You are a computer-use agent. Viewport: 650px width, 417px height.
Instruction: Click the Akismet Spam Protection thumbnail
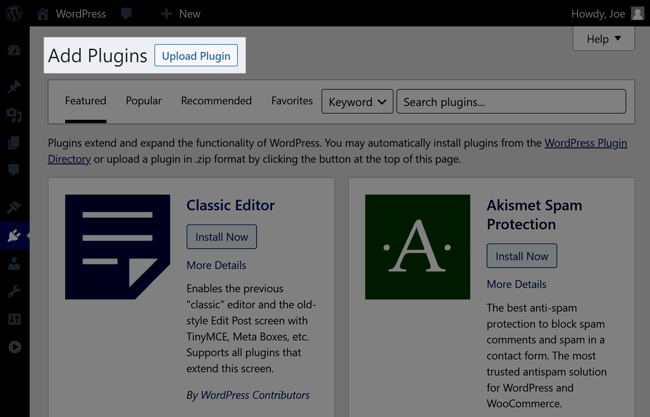pyautogui.click(x=417, y=247)
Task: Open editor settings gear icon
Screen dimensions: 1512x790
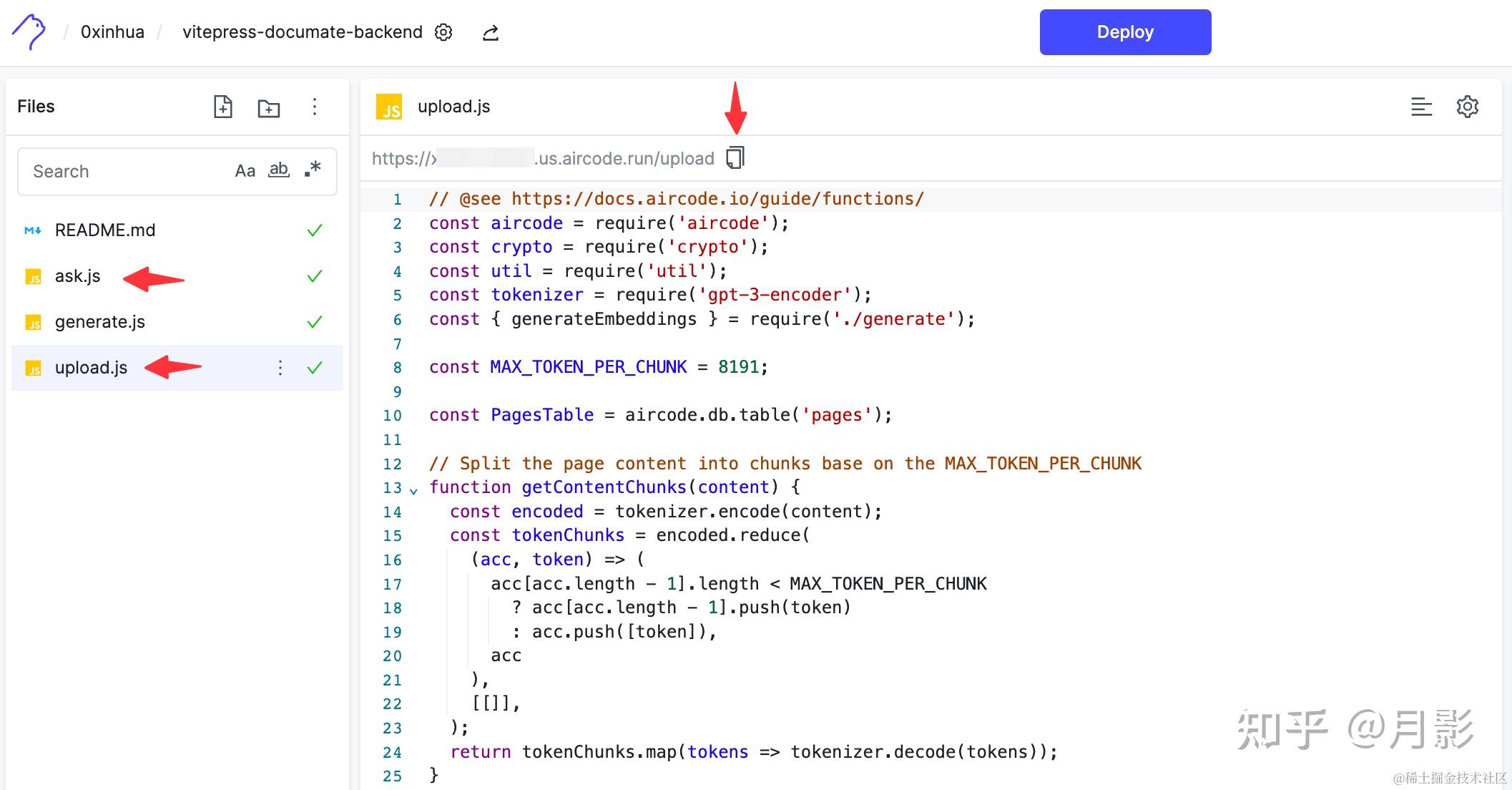Action: [x=1468, y=107]
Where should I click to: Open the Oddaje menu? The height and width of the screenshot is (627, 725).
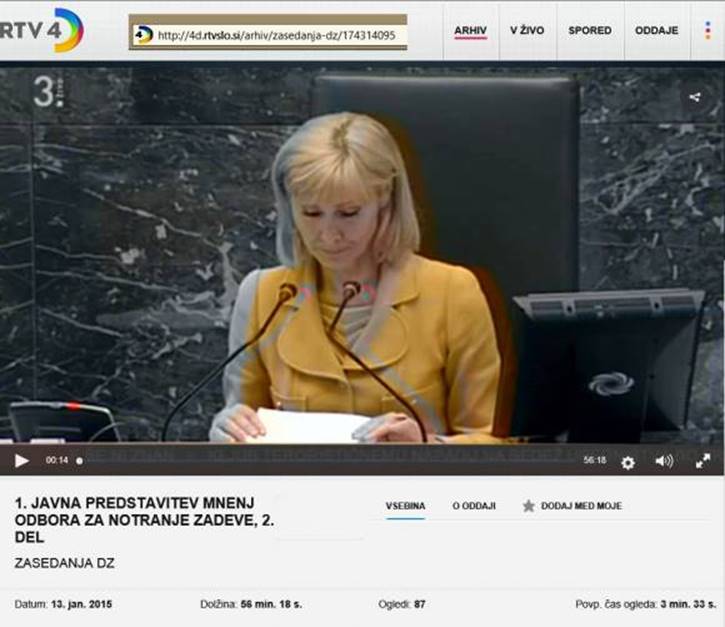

..............................

=== WHAT THE TASK ASKS ===
The answer should consist of every line above in which "Open" appears.

=== RESPONSE TO THE TASK ===
Task: Open editor settings gear icon
Where should I click to: Open the Oddaje menu? The height and width of the screenshot is (627, 725).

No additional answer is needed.